*** Opening Data to process ***
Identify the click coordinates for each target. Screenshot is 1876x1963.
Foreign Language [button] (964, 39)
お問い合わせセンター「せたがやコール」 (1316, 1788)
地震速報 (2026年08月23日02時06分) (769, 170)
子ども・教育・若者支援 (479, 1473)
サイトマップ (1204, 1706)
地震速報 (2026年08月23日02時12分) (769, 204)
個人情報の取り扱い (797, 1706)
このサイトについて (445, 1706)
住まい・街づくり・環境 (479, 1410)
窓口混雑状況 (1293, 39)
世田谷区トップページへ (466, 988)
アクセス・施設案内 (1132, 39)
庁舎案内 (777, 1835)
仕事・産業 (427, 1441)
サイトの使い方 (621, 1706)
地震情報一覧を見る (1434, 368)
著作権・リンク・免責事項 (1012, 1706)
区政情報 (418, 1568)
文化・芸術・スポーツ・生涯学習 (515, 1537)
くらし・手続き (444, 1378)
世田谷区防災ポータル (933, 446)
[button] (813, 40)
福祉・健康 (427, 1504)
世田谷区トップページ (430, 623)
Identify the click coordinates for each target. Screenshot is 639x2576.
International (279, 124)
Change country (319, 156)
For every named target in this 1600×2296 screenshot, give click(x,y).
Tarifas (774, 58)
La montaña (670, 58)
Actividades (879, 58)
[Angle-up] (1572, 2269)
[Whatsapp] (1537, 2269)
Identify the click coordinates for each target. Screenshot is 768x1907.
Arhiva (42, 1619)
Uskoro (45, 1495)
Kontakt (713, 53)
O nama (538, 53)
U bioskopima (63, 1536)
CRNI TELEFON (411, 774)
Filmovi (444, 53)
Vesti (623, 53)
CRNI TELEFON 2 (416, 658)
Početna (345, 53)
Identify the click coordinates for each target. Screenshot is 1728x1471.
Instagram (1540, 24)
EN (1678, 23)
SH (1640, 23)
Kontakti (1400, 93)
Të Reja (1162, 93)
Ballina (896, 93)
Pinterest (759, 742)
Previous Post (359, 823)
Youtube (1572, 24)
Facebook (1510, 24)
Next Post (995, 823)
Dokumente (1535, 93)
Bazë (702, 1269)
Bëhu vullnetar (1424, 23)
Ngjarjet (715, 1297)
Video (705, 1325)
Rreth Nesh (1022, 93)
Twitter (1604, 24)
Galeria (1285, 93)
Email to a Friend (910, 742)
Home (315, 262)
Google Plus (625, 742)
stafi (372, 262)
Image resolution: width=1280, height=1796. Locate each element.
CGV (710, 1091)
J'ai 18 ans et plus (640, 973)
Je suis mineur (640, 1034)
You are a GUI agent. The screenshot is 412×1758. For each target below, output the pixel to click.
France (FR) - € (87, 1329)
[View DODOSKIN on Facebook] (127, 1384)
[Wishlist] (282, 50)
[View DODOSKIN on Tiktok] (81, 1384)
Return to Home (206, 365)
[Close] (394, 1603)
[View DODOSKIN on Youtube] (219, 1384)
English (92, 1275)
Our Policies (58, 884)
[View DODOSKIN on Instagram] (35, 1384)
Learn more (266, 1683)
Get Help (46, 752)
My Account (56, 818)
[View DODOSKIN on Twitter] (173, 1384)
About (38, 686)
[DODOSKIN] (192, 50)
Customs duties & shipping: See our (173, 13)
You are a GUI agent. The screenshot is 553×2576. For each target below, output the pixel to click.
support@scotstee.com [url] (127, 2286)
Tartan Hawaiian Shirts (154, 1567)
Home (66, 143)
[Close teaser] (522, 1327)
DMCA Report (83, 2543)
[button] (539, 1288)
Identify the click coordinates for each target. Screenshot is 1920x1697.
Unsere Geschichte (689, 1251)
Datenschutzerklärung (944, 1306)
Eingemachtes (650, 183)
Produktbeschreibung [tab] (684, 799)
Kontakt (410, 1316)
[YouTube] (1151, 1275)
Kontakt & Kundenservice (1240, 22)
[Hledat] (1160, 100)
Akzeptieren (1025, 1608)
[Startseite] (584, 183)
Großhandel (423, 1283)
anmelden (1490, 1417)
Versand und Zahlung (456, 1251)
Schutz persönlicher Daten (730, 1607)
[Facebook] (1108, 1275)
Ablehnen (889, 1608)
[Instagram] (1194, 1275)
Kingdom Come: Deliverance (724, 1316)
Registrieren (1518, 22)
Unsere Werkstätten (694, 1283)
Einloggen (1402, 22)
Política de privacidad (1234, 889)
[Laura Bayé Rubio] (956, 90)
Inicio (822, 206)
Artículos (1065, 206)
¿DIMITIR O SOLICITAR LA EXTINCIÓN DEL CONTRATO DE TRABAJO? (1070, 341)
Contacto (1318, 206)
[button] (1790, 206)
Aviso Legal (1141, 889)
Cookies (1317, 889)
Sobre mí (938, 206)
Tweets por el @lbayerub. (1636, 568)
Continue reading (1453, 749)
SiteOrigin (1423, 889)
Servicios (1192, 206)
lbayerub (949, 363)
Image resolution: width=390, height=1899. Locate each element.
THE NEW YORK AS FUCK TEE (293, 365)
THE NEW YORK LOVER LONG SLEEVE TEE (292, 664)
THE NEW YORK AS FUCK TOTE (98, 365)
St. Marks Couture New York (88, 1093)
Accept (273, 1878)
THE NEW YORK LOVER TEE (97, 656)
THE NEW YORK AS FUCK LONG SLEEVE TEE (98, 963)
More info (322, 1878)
*** Closing Data to process ***
• **Description of the task**
One figure is all that is needed: the number of lines above in which the word "Facebook" appears.

• **Response for this exercise**
3